Hi all,
I’m using the module nethserver-pihole made by @stephdl and it works like a charm.
Today, I’ve updated the docker container as I do regularly, but afterwards, pihole did not came up the way it used to do:
-
pihole status
reported the container in stateunhealthy
- WebUI showed in top-left status
"DNS service not running
" - Attaching to the container’s commandline to check and restart FTL inside the container did not work, either
Still inside the container’s bash, displaying the log file finally gave a hint:
tail -f /var/log/pihole-FTL.log
[...snip...]
[2022-03-26 09:34:53.421 11844M] -> Unique clients: 0
[2022-03-26 09:34:53.421 11844M] -> Known forward destinations: 0
[2022-03-26 09:34:53.421 11844M] Successfully accessed setupVars.conf
[2022-03-26 09:34:53.423 11844M] FATAL ERROR in dnsmasq core: failed to create listening socket for port 53: Permission denied
[2022-03-26 09:34:53.432 11844M] ########## FTL terminated after 57ms (code 1)! ##########
After some research, I’ve found out that there was an upstream change in Januar 2022 (Release 2022.01 · pi-hole/docker-pi-hole · GitHub) in regard to the user running FTL inside the container (formerly: root since 01/22: pihole)
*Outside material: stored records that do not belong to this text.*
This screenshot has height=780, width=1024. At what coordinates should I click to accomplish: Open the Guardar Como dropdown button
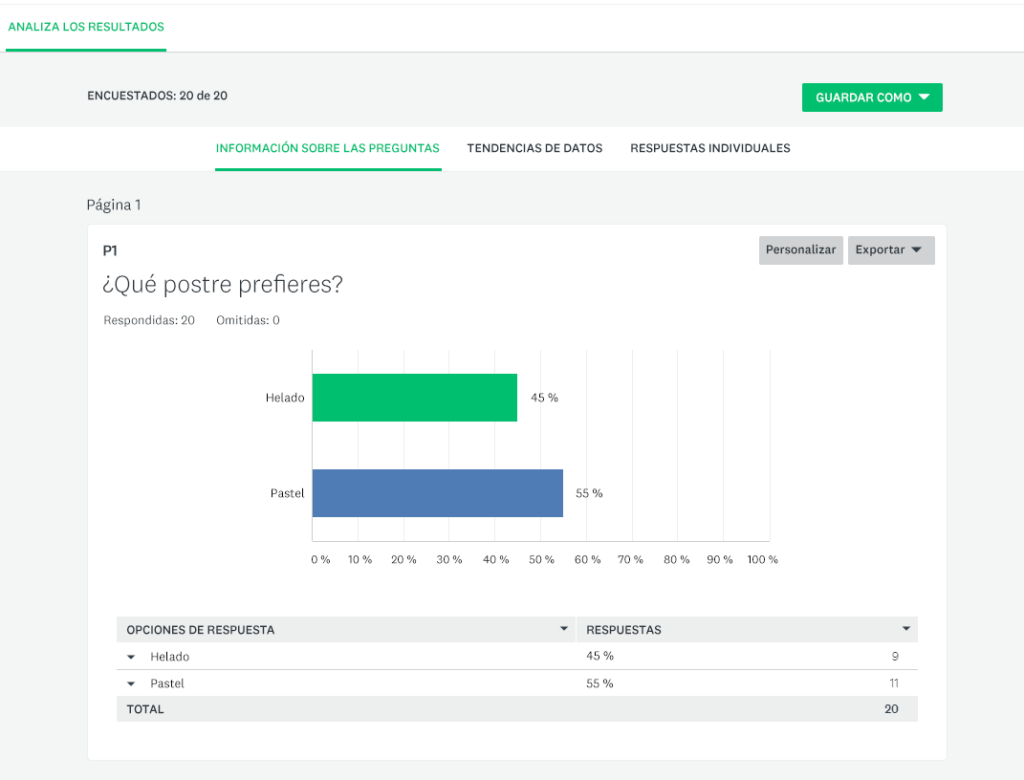[x=872, y=97]
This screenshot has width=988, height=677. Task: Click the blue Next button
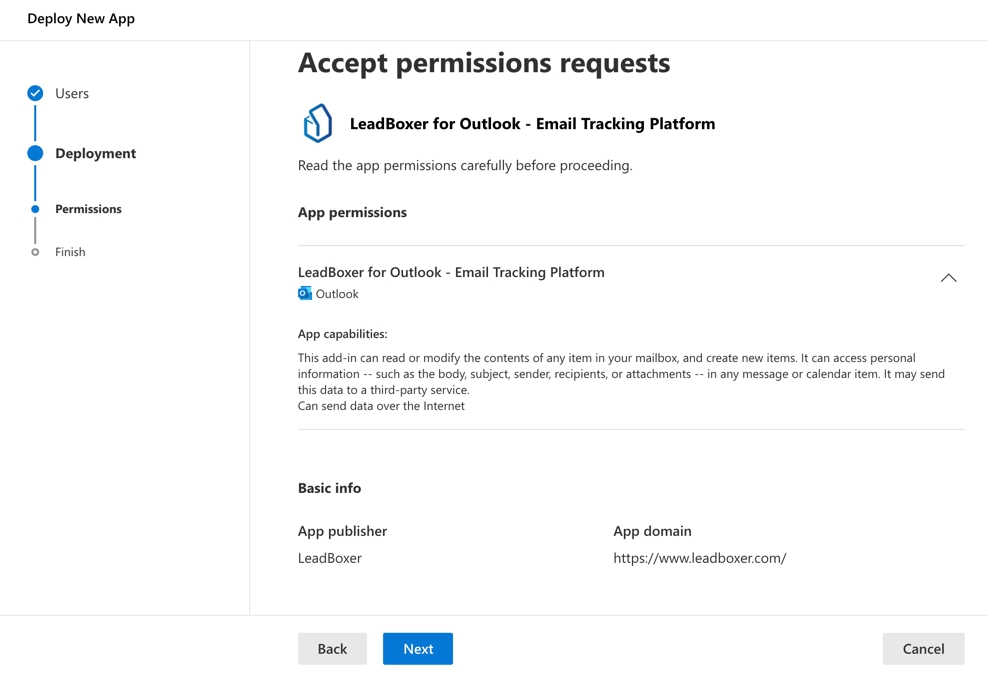pos(418,649)
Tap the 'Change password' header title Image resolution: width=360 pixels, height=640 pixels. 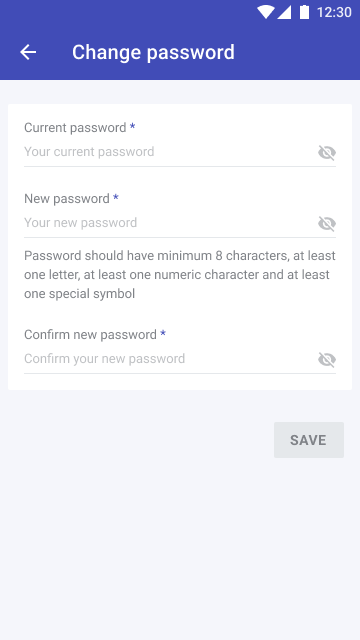tap(153, 52)
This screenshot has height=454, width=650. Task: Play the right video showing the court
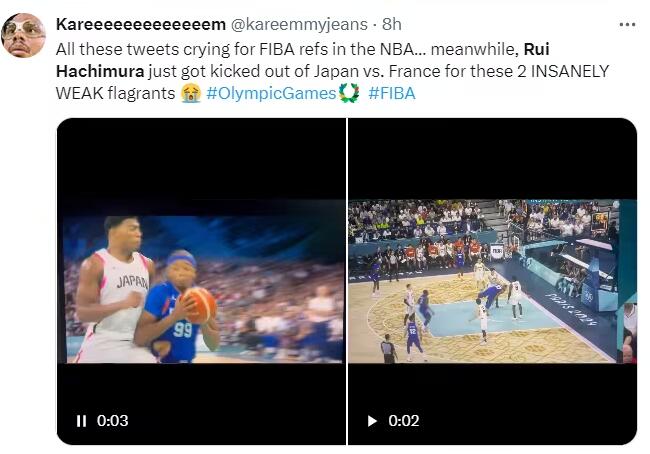372,421
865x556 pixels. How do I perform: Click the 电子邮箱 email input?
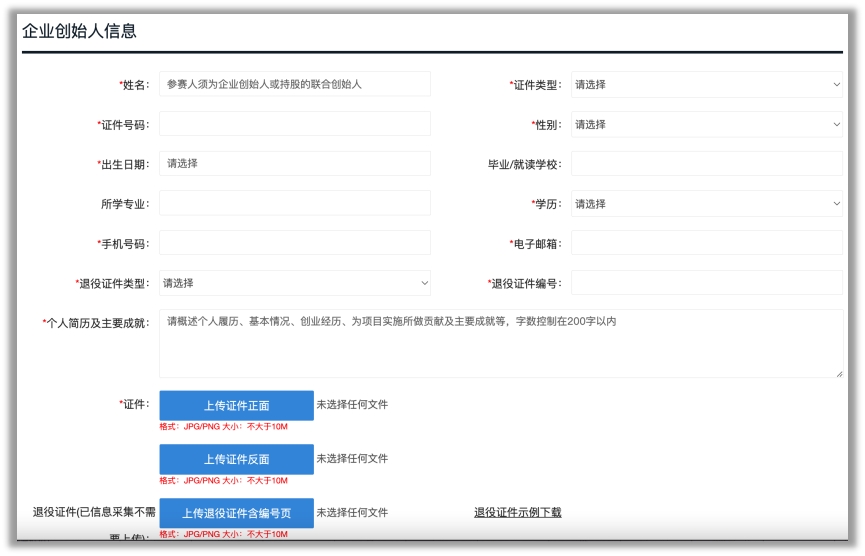706,243
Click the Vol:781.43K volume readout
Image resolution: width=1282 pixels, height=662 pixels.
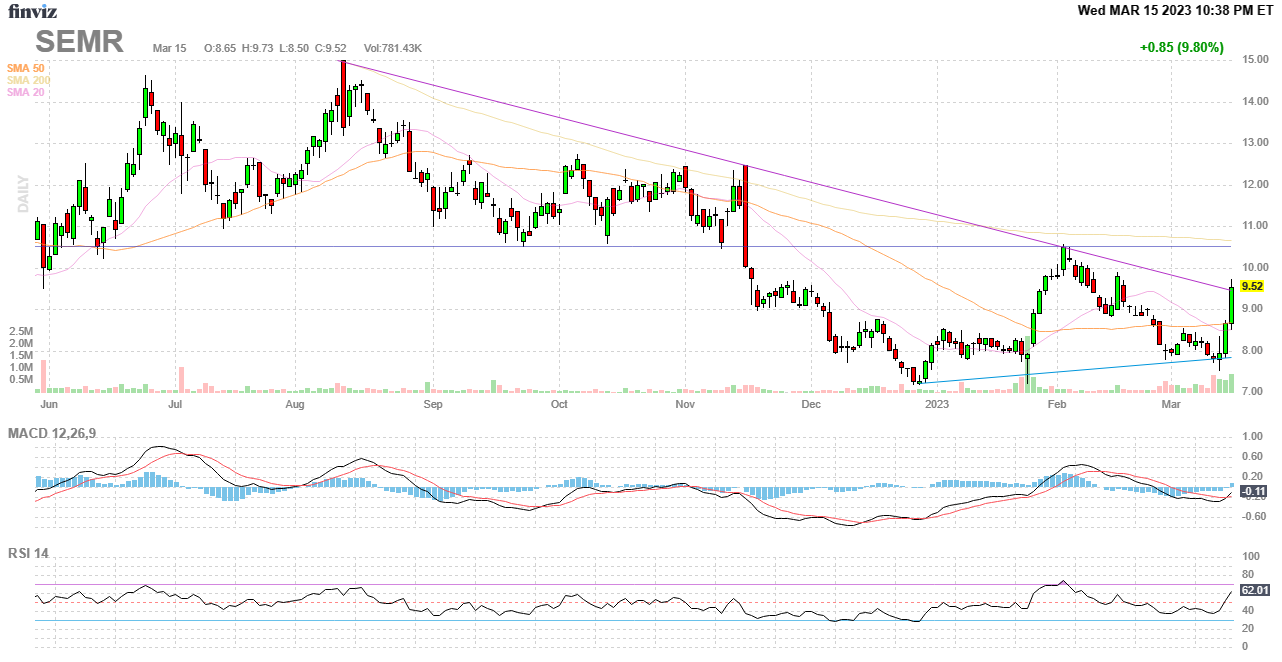[393, 48]
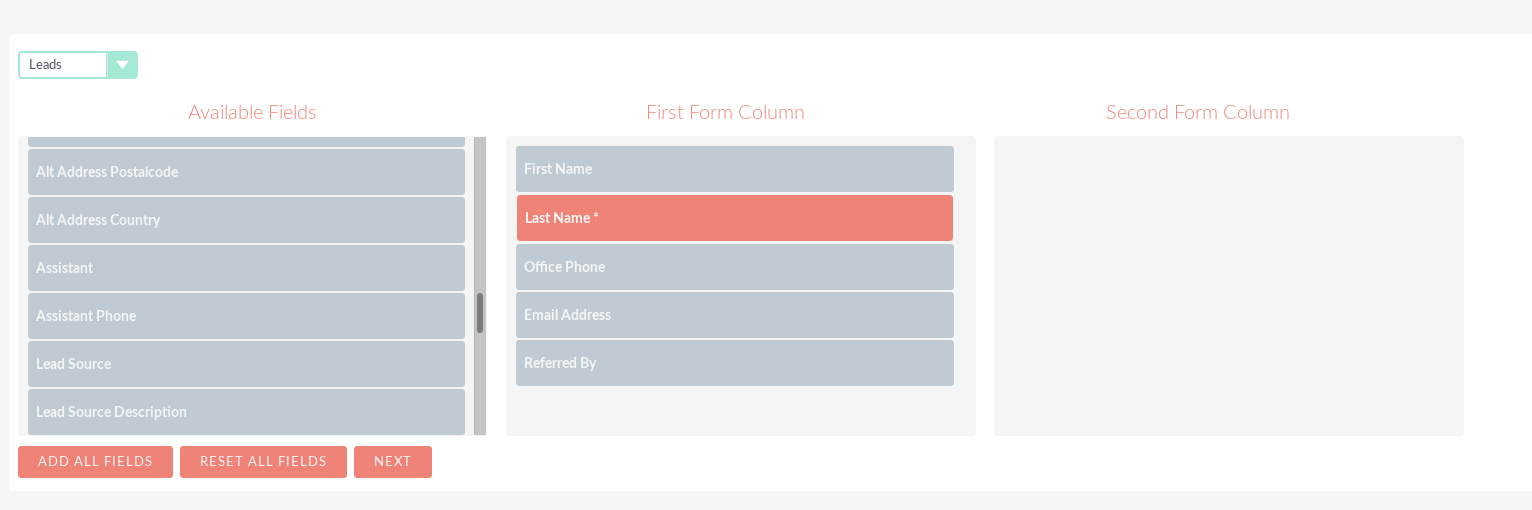Click First Name in First Form Column
This screenshot has height=510, width=1532.
click(x=735, y=169)
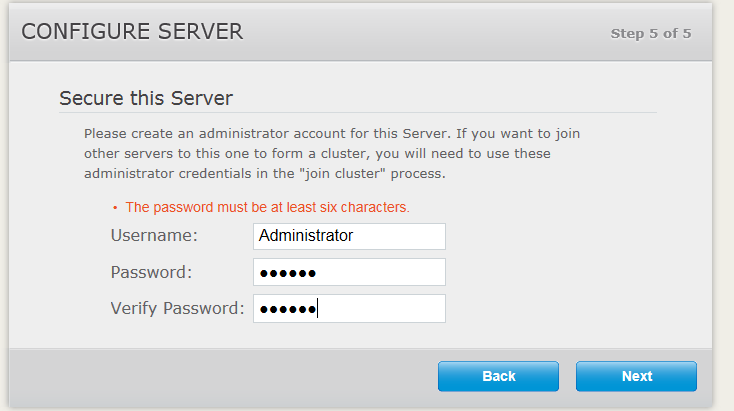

I’ve borrowed a workaround from the following Github-Issue:
Docker on Synology keeps stopping with Failed to set capabilities for pihole-FTL. Cannot run as non-root. · Issue #963 · pi-hole/docker-pi-hole · GitHub
Summary: Add the variable DNSMASQ_USER=root
to the docker environment.
The following surely is not the best or most elegant way to achieve a running instance on Nethserver, but the only way I managed to think of in my need to get it up running again. @stephdl May it be possible that you include this change inside nethserver-pihole?
1. open the e-smith action file in an editor
nano /etc/e-smith/events/actions/nethserver-pihole-docker-creation
2. insert the line
-e DNSMASQ_USER=root\
in each invocation of docker run
3. save an force upgrade of pihole-container
pihole upgrade
4. watch it boot
[root@nethserver ~]# pihole bash
root@pi:/# tail -f /var/log/pihole-FTL.log
Hopefully this helps in case of an “emergency”
However, I’m sure this cannot be the final solution for it!